If guys can come through here as I’ve been trying to get through here to receive God’s love, man, I think that’s it. That’s green light.

What makes a recovery story truly inspiring? This conversation from Relational Recovery takes you right into the heart of how The Refuge began and what keeps it going, decades later. Wes Thompson and co-host Austin Hill sit down with Tom to unpack what “faith-based” means in a recovery setting that takes both Christian spirituality and real human struggle seriously.

Tom boils it down in a simple way: “There is a God, I’m not him,” and from there, everything flows out of loving God and loving others in a deeply relational way.

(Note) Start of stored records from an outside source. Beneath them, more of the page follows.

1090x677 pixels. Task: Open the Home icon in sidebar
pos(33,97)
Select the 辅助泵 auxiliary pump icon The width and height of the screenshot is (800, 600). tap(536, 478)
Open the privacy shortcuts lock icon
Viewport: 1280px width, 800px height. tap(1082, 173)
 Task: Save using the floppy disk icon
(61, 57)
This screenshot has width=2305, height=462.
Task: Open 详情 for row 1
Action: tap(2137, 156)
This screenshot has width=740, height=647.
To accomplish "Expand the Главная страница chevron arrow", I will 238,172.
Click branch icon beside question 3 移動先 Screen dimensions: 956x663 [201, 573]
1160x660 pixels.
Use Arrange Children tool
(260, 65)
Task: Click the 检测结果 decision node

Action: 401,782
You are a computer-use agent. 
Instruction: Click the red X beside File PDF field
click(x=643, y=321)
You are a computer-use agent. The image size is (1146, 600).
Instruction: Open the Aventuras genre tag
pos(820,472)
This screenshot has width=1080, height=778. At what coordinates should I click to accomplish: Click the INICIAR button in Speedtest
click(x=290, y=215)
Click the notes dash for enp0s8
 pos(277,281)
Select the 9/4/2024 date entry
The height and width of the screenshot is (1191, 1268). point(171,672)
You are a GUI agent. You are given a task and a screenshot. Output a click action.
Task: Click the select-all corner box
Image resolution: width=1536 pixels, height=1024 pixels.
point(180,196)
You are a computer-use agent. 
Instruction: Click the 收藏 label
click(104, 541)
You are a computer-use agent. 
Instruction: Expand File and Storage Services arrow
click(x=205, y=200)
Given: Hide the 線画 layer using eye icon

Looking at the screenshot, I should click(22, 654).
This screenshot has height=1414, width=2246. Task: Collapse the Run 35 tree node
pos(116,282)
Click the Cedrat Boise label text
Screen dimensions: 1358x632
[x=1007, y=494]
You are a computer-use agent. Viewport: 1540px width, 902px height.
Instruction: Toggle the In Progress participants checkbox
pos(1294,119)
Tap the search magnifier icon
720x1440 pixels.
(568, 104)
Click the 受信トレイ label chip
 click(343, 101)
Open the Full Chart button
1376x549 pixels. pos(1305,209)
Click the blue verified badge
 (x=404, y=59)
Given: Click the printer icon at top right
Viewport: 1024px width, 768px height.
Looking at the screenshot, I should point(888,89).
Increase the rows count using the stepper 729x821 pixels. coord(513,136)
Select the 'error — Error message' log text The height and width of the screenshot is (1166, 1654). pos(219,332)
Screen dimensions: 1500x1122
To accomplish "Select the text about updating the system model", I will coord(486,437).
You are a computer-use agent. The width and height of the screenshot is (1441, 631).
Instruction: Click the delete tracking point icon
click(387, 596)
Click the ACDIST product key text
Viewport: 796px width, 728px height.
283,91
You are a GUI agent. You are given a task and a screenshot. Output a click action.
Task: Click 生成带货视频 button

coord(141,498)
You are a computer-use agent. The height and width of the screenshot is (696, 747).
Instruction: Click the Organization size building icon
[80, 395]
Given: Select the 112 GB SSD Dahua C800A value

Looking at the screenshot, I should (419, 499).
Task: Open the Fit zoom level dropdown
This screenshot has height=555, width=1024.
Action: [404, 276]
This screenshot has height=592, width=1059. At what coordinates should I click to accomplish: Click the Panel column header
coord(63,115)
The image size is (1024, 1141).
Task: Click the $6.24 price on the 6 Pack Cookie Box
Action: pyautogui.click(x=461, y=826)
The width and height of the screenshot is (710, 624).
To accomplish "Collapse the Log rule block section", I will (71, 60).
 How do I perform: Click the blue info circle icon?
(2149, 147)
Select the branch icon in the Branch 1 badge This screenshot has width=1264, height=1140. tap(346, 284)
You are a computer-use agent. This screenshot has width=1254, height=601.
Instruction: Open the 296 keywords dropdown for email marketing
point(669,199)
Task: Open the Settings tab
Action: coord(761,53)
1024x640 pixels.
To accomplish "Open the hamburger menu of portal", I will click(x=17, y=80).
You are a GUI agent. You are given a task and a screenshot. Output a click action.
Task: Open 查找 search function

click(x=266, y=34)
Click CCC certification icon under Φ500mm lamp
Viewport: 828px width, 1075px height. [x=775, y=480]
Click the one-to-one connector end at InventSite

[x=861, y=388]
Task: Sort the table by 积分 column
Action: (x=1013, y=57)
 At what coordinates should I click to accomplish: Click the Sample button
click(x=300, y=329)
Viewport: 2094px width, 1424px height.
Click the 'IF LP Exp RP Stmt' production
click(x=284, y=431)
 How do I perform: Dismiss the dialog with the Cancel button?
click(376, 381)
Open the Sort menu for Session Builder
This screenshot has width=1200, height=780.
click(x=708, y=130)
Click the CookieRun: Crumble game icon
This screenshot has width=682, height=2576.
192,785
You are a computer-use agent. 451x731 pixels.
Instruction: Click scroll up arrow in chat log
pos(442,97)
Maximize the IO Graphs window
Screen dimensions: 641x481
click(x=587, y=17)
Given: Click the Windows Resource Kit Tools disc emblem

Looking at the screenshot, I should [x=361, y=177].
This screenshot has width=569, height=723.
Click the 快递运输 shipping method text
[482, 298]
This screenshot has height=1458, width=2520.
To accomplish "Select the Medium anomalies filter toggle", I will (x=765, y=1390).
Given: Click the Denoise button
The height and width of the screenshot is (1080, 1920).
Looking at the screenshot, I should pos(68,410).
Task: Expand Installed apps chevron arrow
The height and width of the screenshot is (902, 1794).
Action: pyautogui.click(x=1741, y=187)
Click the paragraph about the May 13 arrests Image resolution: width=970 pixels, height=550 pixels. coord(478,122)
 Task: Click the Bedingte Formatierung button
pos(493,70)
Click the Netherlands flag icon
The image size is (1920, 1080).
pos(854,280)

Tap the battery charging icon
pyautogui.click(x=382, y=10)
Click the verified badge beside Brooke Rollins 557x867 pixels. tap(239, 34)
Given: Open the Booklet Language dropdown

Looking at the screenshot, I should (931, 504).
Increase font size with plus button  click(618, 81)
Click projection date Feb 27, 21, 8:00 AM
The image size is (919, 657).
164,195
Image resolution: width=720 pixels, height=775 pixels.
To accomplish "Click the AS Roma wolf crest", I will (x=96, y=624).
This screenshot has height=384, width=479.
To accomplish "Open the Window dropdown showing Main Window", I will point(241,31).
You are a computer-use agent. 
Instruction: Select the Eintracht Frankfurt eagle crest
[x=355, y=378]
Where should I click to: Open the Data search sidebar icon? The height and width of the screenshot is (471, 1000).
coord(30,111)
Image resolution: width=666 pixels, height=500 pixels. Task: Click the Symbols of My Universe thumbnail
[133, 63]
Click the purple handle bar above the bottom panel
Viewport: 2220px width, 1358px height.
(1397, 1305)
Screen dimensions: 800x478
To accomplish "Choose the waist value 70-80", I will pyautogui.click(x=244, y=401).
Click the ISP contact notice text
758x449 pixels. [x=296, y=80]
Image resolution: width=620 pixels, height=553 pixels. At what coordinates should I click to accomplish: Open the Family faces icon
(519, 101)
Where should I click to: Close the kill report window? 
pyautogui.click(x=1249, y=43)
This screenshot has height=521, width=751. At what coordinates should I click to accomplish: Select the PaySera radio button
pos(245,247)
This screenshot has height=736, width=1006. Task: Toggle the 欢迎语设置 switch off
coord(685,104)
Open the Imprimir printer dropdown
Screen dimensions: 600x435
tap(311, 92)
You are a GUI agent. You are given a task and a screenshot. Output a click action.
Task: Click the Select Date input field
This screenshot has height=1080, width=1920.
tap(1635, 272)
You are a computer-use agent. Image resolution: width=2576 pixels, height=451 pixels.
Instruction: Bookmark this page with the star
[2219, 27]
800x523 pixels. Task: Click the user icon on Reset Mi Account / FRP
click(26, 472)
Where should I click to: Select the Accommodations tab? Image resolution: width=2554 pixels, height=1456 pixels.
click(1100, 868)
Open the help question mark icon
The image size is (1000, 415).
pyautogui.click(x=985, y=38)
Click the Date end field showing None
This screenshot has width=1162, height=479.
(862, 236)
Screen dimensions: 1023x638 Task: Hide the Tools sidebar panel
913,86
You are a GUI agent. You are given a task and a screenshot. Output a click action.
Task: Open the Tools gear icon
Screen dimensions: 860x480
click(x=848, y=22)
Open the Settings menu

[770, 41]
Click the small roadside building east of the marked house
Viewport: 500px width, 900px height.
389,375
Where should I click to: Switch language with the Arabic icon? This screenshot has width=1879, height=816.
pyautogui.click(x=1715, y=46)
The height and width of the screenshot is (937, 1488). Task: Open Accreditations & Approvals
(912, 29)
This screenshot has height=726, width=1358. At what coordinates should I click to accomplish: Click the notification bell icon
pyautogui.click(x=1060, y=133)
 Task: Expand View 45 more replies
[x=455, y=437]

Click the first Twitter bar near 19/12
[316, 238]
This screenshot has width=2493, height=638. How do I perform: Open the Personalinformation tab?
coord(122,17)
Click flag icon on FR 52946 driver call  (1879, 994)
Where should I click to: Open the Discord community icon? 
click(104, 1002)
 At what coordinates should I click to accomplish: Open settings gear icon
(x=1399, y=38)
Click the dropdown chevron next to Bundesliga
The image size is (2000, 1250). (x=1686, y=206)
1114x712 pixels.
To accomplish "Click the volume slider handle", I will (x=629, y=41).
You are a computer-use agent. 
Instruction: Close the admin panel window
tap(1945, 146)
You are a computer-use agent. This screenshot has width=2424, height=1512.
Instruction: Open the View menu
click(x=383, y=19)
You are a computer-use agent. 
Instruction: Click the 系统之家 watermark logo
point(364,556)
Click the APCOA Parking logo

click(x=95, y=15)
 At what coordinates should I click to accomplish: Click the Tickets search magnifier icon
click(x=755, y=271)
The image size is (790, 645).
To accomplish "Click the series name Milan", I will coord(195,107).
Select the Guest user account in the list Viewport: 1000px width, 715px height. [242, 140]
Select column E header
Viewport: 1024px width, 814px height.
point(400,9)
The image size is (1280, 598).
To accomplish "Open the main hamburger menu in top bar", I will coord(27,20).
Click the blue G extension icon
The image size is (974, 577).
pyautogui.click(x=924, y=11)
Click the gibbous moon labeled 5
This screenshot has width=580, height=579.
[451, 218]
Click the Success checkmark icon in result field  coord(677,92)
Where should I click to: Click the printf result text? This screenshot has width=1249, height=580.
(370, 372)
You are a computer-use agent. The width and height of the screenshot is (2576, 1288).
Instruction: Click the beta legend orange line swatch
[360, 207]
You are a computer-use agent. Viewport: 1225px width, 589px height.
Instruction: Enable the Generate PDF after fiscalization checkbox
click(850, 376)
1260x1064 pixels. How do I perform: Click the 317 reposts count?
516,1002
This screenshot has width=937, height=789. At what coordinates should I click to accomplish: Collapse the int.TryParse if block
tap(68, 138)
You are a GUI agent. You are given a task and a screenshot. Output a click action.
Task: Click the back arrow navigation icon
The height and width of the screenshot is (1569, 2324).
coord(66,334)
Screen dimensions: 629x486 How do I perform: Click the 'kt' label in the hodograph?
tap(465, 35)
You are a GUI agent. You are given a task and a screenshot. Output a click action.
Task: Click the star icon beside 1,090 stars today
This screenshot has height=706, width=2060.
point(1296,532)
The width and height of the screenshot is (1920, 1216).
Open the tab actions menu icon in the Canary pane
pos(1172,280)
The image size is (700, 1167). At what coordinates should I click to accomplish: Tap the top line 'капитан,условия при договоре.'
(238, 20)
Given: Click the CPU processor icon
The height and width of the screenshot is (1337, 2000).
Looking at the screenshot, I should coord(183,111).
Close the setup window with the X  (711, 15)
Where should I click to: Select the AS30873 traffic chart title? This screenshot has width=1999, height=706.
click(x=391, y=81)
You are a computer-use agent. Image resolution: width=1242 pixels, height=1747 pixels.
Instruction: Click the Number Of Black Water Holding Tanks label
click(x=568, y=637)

You’ll hear how The Refuge aims to be a safe place where people can work out their own journeys towards knowing God, receiving his love, and, perhaps hardest of all, learning to love themselves in the middle of addiction and shame.

Tom explains that if men “can come through here… to receive God’s love… that’s green light. That’s where everything can then be into transformation.” The episode also digs into the tension of being “too Christian” for some and “not Christian enough” for others.

Tom shares how he moved from rigid, behaviour-focused religion to a grace-centred posture, learning to step away from self-reliance and legalism and into something more like Jesus’ middle way—holding love for both the so‑called “heathen” and the “pharisee”. Instead of trying to fix everyone, Tom talks about focusing on modelling Christlike character, checking his own heart, and remembering that change belongs to God.

For anyone interested in recovery that cares about both spiritual depth and practical healing, this conversation gives a candid look at the DNA of The Refuge and its long-term mission. If you’ve ever felt caught between religious expectations and real-life brokenness, this story might help you ask: what would grace look like in my own recovery today?